Bolivia and Morales’s “socialism”

[UPDATE: Eduardo posts the data and a discussion of the departmental elections below. Thanks, Eduardo!]

I want to call readers’ attention to an excellent radio program on Bolivia. On Open Source, it aired on January 3, but I just now have had a chance to listen to it.

It features Jeffrey Sachs and Miguel Centellas. Sachs, of course, is an internationally renowned development economist and advisor on economic reform in Bolivia during the hyperinflationary crisis twenty years ago (as well as in post-Soviet Russia and elsewhere). Centellas is familiar to F&V readers from his many excellent comments here in various threads on Bolivia and MMP systems. Jim Schultz, of the Democracy Center and Blog from Bolivia is also on the program.

The program aired at a time when, as Centellas notes, it was not clear what Morales’s intentions were with respect to the gas reserves and foreign investment. On that point, I highly recommend Steven Taylor’s Poliblog post today regarding news on Morales’s nationalization proposals. (Sachs also discusses privatization and nationalization on the Open Source program.) I also weighed in at Poliblog with a comment on Steven’s post.

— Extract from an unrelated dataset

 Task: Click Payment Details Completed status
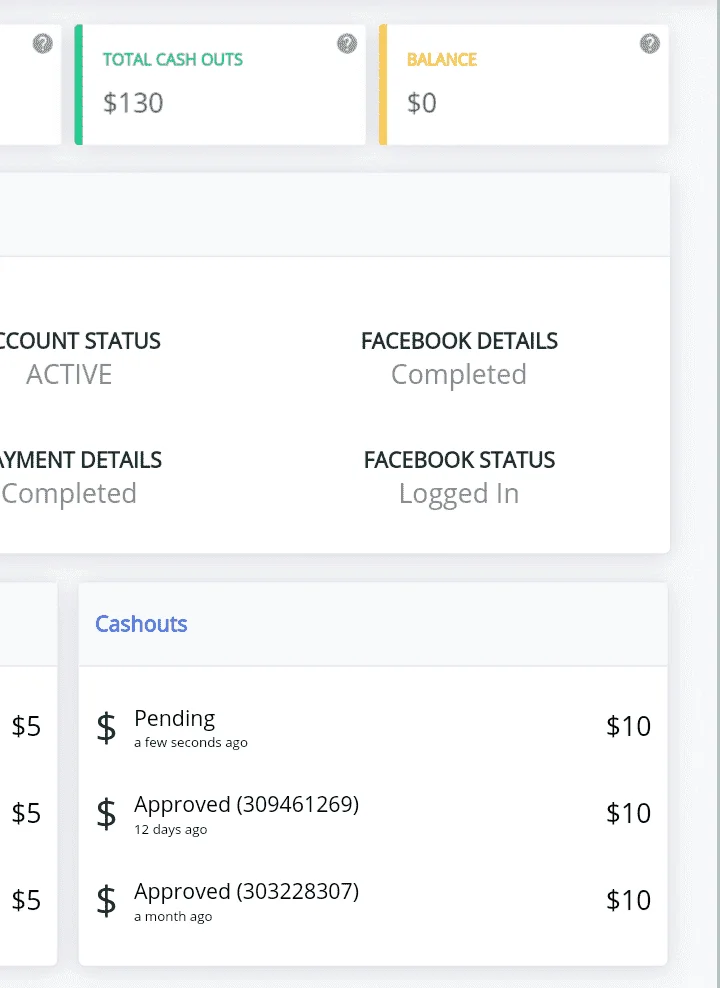(x=69, y=494)

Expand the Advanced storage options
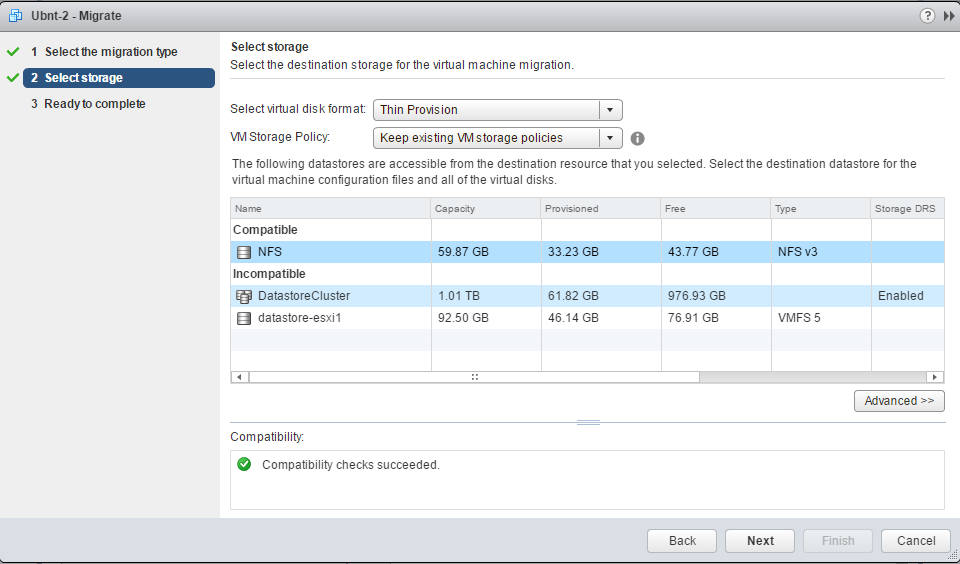899,401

Also, I want to take the opportunity to comment about the Bolivian legislative outcome and the possibility of “autonomy” for the departments, whose governors were, for the first time, also elected in December. Miguel said on the program that Morales’s party, MAS, would not have a majority in either house. Perhaps he did not have the results available at the time, but MAS did win a majority of seats in the lower house (apparently 73 of 100 seats, or slightly better than thought when Miguel and Wilfred discussed the result here on January 5).

In the Senate, MAS has just 12 of the 27 seats. PODEMOS, the party of the runner-up Jorge Quiroga, won 13. Interestingly, one of the non-MAS, non-PODEMOS seat is held by the MNR, the party of the 1952 revolution. (Miguel, on the radio program, discusses Morales’s need to bargain for the support of those two senators.)

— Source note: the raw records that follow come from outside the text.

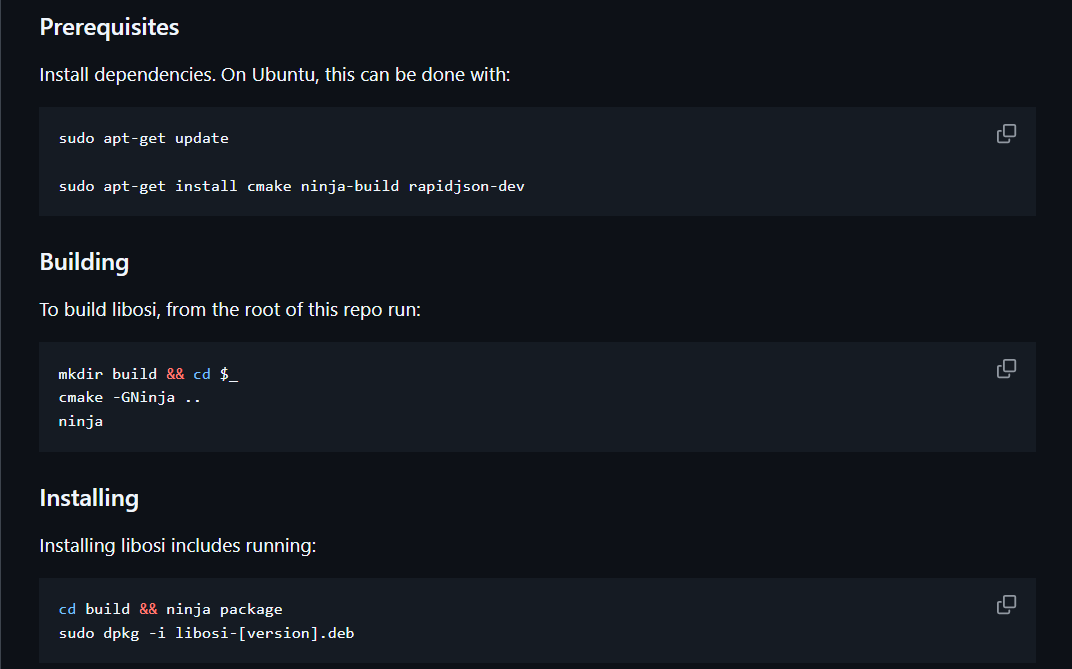Click the 'cmake -GNinja ..' command line
The width and height of the screenshot is (1072, 669).
(130, 397)
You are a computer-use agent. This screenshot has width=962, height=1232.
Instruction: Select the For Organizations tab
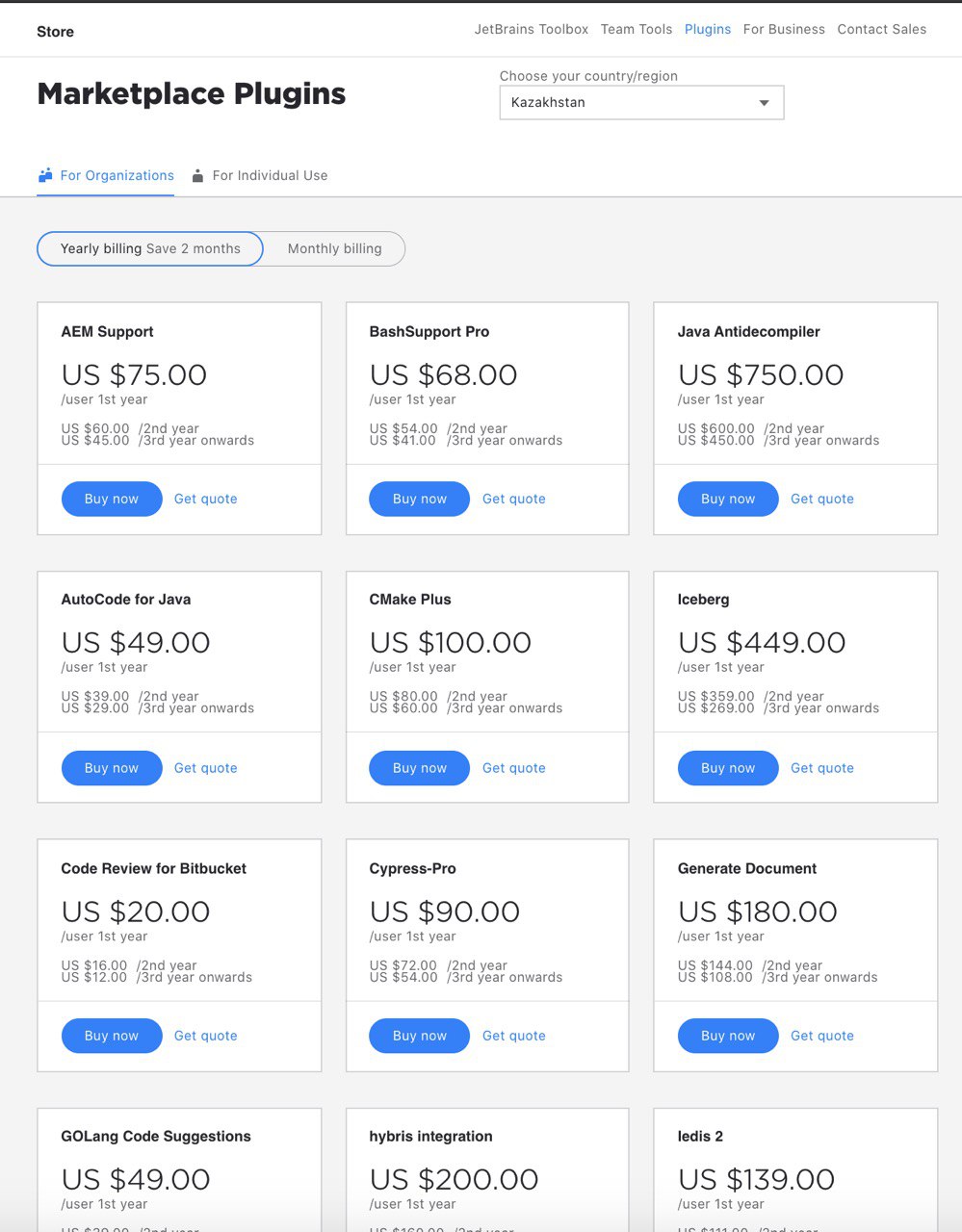[106, 175]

If Miguel or anyone has the breakdown of departmental governors, please post. Many, of course, will be controlled by parties (or independents) not supportive of MAS, which is significant, given that this is the first time those positions have been elected, and there are ongoing moves towards greater departmental autonomy, or potentially even federalization. Miguel Centellas also discusses this possibility on the program, noting the inherent conflict between the demands of gas-producing departments for control over revenues and the demands of gas-poor departments for more central control over these revenues–shades of Iraq’s federalization disputes, I might note.

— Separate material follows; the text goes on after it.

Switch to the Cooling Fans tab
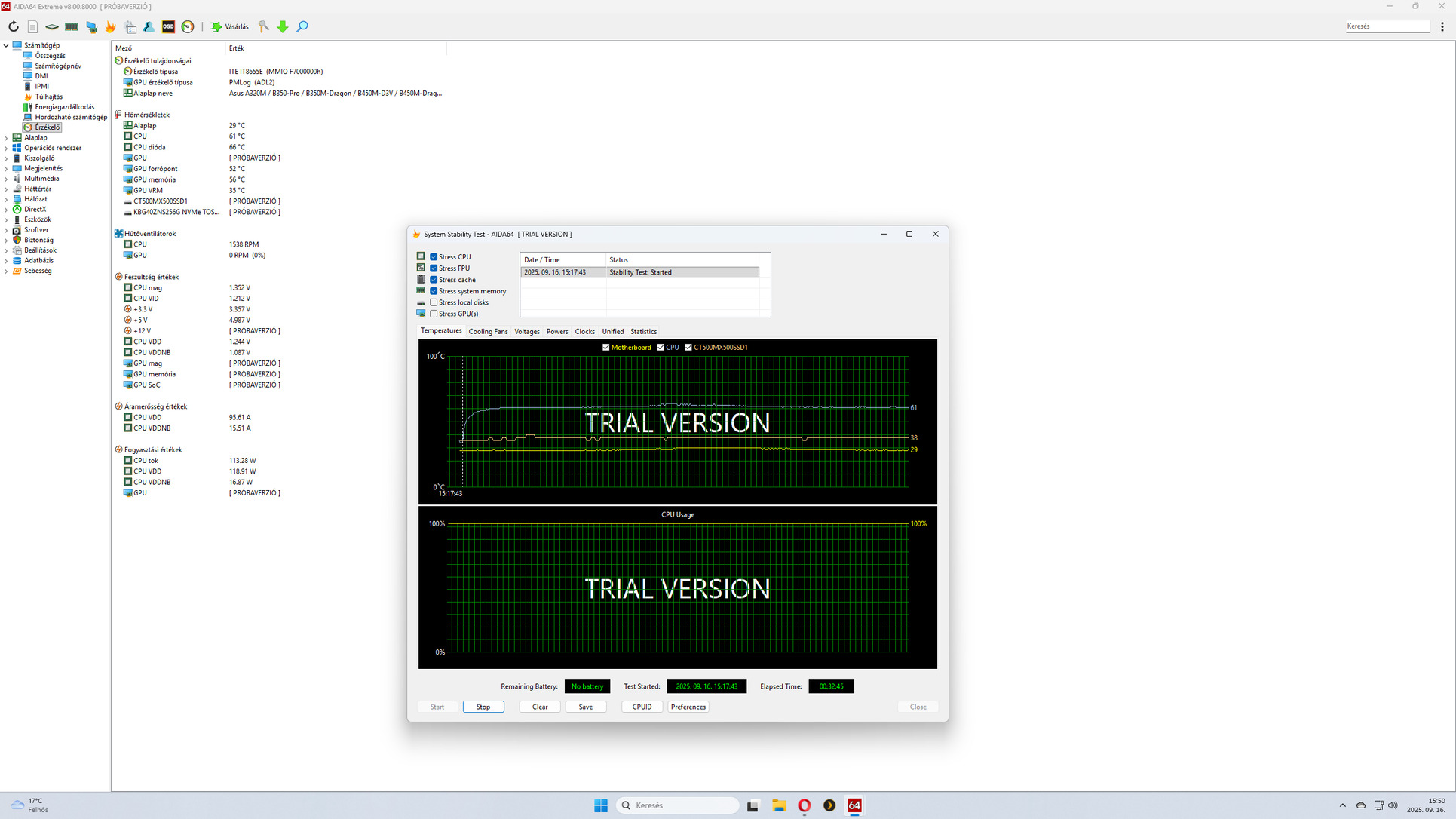 tap(488, 332)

The program is really good, and well worth a listen by anyone interested in current developments in Bolivia.

0 thoughts on “Bolivia and Morales’s “socialism”

  1. MAS and PODEMOS tied the number of departments won.

    Chuquisaca – MAS
    Oruro – MAS
    Potosi -MAS

    La Paz – PODEMOS
    Beni – PODEMOS
    Pando – PODEMOS

    Cochabamba – AUN (citizens’ group)

    Santa Cruz – APB (citizens’ group)

    Tarija – CAC (citizens’ group)

    I wouldn’t say that any non-MAS prefecture would automatically work against the central government. Already the new Prefect of La Paz, Jose Luis Paredes said that he no longer represents PODEMOS, but rather he represents La Paz, trying to distance himself from a party that was handily defeated in the Pres. election in that department. Prior to the election, Paredes appeared to regret his decision to run on the MAS ticket. He commented that he was more than willing to work with MAS, indicating that he really didn’t care who became President, much to the dismay of Tuto Quiroga, his own party’s candidate.

    In some parts of Cochabamba, Manfred Reyes Villa’s campaign was actively campaigning to inform voters that they could vote for Evo for Pres. and Manfred for Prefect. The majority of municipalities are controlled by MAS, as well, which would be a greater incentive to cooperate with the municipalities.

    All 9 Prefect-elects recently met over two days with Vice-President-elect Garcia Linera, in which a document was created announcing cooperation between the new political relationships. After all, a stable central government would benefit the departments and a stable departmental government would benefit the central government.

    As far as the question of autonomy, there is an assumption that any move by the central government to nationalize the hydrocarbons industry would chase out all investment in Bolivia. That is their reasoning, although I doubt that any of these newly elected Prefects are disappointed that the amount of royalties, especially to producer departments, that has increased due to the new Hydrocarbons Law. The new renegotiation of contracts, if they go through, would dramatically increase the amount of royalties to the departments. Would that mean that many pushing for economic autonomy are in the back pocket of the oil companies, who would stand to not earn as much profits with new rules? After all, there has been much speculation that the oil companies helped finance much of the autonomy propaganda.